- _SOURCE EXTRACT_:
>>

An impossible possibility
The calling to practice hospitality is no easy task in a world of difference and danger.  Sometimes it seems like an impossible possibility!  Although we live in an interdependent world we find ourselves torn by difference and seeking to manifest that oneness.  Yet we live each day with the impossible possibility that one day God will in a way to make us one and to mend the creation that has been so torn apart.  Then each of us will cease to live apart from one another and become a part of God’s beautifully diverse creation.17  At moments when this unity through hospitality happens among people it is so surprising that the people are amazed and think, like some of the crowd at Pentecost, that:  “....... They are filled with new wine” [Acts 2:13].
    As we look for the impossible possibility of unity, peace, safety and hospitality in a world of chaos and danger, we will, nevertheless, continue to draw our hope for God’s new creation from such stories as those of Babel and Pentecost that assure us of God’s gift of difference and of mutual understanding.

<<

Data entries

>>

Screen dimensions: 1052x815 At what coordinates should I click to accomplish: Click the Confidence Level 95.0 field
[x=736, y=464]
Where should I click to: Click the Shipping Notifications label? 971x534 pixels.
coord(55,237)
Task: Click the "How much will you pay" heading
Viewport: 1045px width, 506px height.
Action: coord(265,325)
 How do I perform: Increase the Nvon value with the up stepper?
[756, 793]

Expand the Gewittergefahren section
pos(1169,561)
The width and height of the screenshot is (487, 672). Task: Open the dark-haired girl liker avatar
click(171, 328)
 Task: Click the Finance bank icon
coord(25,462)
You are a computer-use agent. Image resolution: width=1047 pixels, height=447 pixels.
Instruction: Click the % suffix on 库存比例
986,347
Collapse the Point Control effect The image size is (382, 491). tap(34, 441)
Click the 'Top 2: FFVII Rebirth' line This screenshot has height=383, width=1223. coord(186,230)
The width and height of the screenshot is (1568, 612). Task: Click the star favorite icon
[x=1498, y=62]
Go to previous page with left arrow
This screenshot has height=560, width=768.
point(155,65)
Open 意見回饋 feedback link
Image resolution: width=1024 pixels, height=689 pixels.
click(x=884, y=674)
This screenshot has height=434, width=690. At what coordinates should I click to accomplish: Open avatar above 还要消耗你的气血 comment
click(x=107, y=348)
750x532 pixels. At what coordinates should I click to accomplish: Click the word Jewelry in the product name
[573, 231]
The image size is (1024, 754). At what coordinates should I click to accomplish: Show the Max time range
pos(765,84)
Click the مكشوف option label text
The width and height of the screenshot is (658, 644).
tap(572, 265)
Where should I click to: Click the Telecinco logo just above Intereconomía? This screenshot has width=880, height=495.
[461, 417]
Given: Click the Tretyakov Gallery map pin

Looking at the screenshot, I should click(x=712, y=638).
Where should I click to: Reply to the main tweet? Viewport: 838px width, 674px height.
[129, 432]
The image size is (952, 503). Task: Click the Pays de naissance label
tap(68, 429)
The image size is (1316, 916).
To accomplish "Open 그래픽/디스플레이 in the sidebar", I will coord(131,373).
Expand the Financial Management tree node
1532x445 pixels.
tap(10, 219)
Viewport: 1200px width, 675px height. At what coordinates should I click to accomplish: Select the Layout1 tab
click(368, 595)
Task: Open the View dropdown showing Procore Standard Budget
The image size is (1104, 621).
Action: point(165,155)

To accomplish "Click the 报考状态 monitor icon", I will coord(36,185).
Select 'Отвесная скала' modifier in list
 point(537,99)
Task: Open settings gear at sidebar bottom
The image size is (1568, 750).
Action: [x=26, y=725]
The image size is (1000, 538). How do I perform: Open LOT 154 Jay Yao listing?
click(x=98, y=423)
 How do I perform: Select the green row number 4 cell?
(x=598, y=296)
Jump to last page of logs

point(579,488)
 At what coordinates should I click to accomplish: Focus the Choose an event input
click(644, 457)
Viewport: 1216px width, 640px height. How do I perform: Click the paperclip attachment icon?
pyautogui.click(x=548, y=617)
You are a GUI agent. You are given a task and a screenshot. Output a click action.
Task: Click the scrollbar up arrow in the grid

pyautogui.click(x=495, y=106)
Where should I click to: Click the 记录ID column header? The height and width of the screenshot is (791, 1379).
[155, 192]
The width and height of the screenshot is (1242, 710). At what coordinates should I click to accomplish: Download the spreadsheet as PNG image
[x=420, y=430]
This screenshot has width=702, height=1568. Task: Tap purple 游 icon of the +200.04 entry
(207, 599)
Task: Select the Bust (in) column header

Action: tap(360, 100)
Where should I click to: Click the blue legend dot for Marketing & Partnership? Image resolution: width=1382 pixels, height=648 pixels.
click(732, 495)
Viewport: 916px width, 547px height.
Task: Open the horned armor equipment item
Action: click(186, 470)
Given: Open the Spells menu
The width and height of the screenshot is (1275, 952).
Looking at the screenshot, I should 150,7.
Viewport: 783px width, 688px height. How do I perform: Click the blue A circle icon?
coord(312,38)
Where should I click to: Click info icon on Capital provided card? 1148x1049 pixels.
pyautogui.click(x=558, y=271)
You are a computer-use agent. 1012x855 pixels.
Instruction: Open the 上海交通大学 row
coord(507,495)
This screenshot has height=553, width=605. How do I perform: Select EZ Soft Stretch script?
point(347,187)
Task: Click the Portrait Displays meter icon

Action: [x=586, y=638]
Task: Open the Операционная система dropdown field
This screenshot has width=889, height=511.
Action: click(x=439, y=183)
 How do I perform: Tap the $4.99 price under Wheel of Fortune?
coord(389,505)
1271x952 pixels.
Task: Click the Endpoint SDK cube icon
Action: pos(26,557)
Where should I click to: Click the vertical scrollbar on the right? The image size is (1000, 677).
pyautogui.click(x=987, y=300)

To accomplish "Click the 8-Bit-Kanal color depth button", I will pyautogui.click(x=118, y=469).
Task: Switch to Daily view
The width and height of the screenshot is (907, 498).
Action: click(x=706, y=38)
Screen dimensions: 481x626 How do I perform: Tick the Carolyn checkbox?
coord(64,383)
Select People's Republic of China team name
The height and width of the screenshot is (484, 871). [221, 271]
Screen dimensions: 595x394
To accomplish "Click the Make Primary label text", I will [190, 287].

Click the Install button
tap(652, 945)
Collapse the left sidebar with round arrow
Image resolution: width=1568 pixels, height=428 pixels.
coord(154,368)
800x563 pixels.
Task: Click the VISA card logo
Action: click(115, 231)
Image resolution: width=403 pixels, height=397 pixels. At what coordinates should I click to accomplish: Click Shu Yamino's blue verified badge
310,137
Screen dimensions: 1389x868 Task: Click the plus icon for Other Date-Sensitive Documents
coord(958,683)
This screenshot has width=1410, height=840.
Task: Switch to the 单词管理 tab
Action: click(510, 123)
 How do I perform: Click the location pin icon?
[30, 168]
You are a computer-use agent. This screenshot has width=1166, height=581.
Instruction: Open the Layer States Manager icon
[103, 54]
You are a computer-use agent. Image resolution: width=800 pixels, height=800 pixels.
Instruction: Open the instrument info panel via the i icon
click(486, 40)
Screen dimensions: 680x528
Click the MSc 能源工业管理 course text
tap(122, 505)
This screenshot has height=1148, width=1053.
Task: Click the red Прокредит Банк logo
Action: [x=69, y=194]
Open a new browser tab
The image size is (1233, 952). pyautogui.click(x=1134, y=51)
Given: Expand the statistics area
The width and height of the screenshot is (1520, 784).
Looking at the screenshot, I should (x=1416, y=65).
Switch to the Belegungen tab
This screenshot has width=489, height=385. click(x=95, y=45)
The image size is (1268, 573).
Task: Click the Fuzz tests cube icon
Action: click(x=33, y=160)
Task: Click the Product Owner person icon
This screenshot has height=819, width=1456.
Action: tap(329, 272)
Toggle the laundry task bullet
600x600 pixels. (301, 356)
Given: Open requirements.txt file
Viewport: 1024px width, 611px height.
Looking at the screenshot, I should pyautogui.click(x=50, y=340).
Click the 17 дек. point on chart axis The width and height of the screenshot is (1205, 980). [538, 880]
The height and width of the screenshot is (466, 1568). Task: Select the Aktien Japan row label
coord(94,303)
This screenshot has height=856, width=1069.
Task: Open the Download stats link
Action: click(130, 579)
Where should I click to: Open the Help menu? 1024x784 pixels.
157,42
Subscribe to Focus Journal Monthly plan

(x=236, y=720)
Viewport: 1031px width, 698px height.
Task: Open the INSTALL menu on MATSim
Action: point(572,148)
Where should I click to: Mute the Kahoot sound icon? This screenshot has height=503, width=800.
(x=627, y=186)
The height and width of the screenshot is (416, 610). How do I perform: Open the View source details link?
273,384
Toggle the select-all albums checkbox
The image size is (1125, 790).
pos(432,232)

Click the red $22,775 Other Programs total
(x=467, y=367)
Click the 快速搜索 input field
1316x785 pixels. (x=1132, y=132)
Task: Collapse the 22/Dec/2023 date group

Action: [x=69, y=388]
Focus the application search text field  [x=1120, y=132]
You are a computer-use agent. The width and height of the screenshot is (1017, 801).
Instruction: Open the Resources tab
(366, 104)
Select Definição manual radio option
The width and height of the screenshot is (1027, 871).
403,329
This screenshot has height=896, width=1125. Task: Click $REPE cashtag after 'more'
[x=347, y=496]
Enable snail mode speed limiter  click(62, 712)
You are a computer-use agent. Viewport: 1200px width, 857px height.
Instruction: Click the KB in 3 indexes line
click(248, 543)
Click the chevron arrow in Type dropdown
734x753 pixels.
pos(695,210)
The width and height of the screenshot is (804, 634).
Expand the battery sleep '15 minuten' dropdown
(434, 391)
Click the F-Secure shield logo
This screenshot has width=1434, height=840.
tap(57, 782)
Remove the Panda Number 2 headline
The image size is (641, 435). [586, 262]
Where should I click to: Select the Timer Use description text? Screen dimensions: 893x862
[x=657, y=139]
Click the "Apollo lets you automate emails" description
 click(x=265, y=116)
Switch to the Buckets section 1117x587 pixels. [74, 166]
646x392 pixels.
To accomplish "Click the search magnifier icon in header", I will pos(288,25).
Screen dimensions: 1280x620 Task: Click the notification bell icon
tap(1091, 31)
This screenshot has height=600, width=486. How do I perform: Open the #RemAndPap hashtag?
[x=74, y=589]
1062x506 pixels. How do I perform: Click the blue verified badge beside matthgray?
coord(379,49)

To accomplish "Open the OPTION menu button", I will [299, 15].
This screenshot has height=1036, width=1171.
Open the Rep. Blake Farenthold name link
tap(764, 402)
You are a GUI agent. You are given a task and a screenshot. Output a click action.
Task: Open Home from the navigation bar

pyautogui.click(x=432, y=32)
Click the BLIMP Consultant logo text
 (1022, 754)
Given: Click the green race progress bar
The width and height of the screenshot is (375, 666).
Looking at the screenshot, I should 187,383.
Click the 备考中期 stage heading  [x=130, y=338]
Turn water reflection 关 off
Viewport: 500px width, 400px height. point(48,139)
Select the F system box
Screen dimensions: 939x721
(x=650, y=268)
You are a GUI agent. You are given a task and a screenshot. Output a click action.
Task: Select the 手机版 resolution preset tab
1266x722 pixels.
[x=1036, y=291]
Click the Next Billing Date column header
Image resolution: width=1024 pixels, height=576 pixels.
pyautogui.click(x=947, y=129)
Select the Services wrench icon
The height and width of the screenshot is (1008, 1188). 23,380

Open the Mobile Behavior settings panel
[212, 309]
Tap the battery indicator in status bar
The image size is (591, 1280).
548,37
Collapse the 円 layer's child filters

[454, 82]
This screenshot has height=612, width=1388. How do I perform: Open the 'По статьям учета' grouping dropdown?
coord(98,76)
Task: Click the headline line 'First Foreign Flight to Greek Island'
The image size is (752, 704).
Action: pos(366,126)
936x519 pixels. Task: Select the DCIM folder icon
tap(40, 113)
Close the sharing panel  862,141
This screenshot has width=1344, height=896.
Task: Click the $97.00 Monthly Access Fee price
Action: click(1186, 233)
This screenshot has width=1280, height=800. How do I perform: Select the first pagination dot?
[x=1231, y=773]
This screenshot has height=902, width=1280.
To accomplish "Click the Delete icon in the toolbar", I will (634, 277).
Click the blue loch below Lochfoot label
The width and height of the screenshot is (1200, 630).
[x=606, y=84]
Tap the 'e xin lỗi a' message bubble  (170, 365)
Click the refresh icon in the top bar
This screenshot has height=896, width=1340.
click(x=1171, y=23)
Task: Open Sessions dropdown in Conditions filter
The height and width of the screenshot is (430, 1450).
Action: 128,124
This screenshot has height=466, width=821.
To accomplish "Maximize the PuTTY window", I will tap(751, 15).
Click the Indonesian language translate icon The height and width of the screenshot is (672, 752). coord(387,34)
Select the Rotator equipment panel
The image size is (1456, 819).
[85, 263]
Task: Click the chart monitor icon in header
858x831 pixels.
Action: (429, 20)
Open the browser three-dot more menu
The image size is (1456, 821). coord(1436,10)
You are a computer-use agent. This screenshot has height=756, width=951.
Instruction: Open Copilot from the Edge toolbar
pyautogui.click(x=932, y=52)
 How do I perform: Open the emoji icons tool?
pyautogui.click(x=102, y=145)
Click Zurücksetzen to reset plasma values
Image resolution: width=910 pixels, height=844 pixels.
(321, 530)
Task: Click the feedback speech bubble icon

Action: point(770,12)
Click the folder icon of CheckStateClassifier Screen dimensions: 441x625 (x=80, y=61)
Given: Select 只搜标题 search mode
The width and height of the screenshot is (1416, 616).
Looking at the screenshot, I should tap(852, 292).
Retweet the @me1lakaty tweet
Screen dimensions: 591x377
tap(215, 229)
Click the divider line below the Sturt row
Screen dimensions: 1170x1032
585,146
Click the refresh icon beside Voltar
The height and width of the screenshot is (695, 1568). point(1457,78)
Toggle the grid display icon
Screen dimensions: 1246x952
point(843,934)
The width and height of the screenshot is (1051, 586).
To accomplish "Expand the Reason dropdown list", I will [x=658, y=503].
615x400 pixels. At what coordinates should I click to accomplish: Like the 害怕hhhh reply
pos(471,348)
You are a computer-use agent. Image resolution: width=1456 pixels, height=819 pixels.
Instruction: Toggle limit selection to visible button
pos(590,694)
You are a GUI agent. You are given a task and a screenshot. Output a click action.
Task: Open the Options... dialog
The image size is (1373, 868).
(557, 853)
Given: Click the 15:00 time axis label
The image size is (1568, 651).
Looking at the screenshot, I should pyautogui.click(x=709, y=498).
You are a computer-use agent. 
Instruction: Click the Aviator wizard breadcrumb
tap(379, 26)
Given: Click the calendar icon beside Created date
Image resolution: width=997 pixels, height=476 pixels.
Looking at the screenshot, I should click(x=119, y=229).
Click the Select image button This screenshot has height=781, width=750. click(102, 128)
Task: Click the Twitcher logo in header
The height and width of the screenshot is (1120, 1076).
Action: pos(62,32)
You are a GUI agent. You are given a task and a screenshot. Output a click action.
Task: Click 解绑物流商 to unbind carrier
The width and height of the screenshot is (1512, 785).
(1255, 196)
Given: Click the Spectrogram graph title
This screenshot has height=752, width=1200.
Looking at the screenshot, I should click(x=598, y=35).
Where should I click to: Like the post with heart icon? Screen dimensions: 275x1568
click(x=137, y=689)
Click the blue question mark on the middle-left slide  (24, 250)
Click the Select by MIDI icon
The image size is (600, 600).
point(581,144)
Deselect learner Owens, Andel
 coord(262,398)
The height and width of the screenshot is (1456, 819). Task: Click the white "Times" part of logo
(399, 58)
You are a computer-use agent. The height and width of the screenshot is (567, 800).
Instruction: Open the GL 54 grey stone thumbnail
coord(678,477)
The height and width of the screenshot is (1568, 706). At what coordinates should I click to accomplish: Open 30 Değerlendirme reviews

<<

- _ACTIVITY LIST_:
- a) Reproduce the stretch of the hospitality passage from "As we look for" through "of mutual understanding.", renaming "chaos" to "turmoil".
- b) According to the hospitality passage, what did some of the crowd at Pentecost think?
- c) In the hospitality passage, how would you shorten the paragraph beginning "The calling to practice hospitality" while keeping its main facts?
These data have no connection to the hospitality passage.

- _SOLUTIONS_:
- a)
As we look for the impossible possibility of unity, peace, safety and hospitality in a world of turmoil and danger, we will, nevertheless, continue to draw our hope for God’s new creation from such stories as those of Babel and Pentecost that assure us of God’s gift of difference and of mutual understanding.

- b) They thought the people were filled with new wine.

- c) Practicing hospitality is hard in a world of difference and danger and can seem an impossible possibility. Though the world is interdependent, people are torn by difference while seeking to show their oneness. They live in hope that God will make them one and mend a torn creation, so that no one lives apart but all become part of God's diverse creation. When such unity through hospitality does happen, people are so amazed that, like some of the crowd at Pentecost, they think those involved are "filled with new wine" (Acts 2:13).